**Input records:**
- - -

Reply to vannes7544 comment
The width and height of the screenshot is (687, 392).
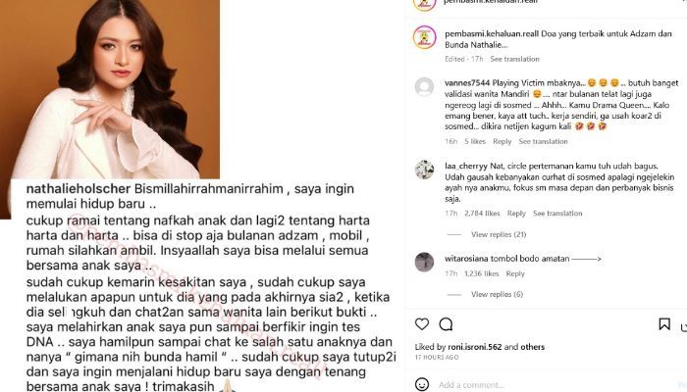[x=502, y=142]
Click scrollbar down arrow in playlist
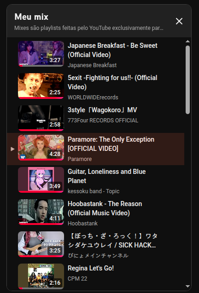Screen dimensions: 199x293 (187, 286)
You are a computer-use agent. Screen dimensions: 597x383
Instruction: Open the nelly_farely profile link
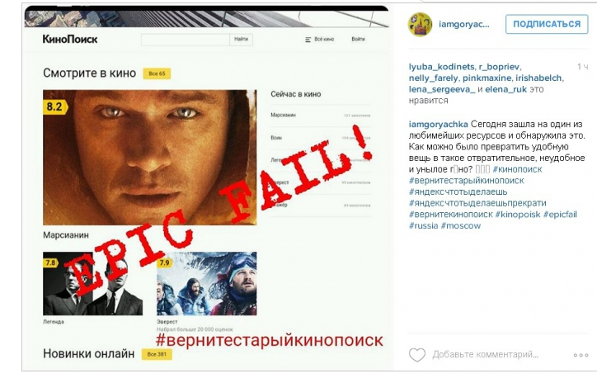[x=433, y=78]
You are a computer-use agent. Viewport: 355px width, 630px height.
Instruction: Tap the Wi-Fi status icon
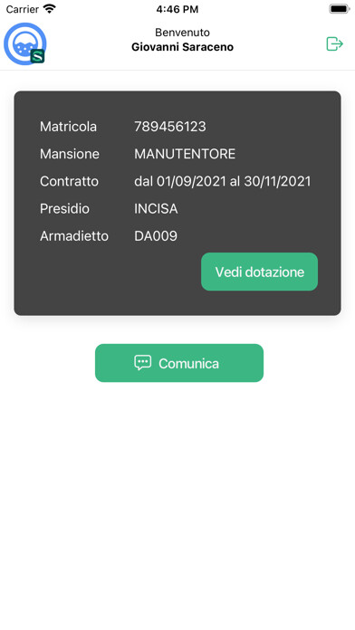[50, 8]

- - -

**To do:** Within the listing above, filter for lines holding the string "computer" and copy each one.

**Task result:**
You are a computer-use agent. Screen dimensions: 597x383
You are a computer-use agent. Viewport: 355px width, 630px height.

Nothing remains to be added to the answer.